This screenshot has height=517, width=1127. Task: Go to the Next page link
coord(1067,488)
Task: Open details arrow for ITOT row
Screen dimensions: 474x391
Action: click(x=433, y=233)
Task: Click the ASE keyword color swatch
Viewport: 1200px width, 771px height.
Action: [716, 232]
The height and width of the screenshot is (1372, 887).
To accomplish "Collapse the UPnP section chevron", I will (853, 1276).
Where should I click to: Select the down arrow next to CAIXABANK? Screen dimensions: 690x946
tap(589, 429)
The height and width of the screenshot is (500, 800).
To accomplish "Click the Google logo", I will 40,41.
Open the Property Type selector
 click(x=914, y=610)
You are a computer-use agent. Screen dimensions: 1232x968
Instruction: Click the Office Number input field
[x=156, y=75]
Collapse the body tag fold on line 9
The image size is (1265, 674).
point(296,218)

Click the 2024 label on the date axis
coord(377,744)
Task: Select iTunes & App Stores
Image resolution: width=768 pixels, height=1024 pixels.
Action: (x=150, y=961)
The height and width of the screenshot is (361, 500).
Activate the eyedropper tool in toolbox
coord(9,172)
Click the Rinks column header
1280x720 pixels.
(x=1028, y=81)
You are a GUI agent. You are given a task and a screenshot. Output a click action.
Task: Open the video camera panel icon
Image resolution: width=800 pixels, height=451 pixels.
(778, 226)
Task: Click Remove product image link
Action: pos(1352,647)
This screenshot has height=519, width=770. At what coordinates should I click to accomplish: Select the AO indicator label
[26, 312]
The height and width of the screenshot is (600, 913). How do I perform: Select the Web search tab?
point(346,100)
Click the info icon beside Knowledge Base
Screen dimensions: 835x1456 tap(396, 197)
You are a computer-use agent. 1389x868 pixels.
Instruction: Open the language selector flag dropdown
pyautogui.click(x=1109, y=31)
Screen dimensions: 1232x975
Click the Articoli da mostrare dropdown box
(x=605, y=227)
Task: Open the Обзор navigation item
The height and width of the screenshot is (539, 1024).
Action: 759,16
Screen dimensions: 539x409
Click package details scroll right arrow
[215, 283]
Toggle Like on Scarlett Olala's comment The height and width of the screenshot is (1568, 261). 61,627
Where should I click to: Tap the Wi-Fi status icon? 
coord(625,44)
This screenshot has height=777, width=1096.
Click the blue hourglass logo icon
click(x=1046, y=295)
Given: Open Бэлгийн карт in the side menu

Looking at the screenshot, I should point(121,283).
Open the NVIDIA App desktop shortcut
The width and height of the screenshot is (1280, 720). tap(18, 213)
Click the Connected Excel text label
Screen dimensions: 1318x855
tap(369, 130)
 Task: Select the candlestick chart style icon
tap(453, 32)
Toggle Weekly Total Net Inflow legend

§

• **Work required**
Find the line with "Instruction: Open the". Transcribe it and every line after it exactly, through the end of the records above, and nothing else.

• **Written reply**
Instruction: Open the language selector flag dropdown
pyautogui.click(x=1109, y=31)
Screen dimensions: 1232x975
Click the Articoli da mostrare dropdown box
(x=605, y=227)
Task: Open the Обзор navigation item
The height and width of the screenshot is (539, 1024).
Action: 759,16
Screen dimensions: 539x409
Click package details scroll right arrow
[215, 283]
Toggle Like on Scarlett Olala's comment The height and width of the screenshot is (1568, 261). 61,627
Where should I click to: Tap the Wi-Fi status icon? 
coord(625,44)
This screenshot has height=777, width=1096.
Click the blue hourglass logo icon
click(x=1046, y=295)
Given: Open Бэлгийн карт in the side menu

Looking at the screenshot, I should point(121,283).
Open the NVIDIA App desktop shortcut
The width and height of the screenshot is (1280, 720). tap(18, 213)
Click the Connected Excel text label
Screen dimensions: 1318x855
tap(369, 130)
 Task: Select the candlestick chart style icon
tap(453, 32)
Toggle Weekly Total Net Inflow legend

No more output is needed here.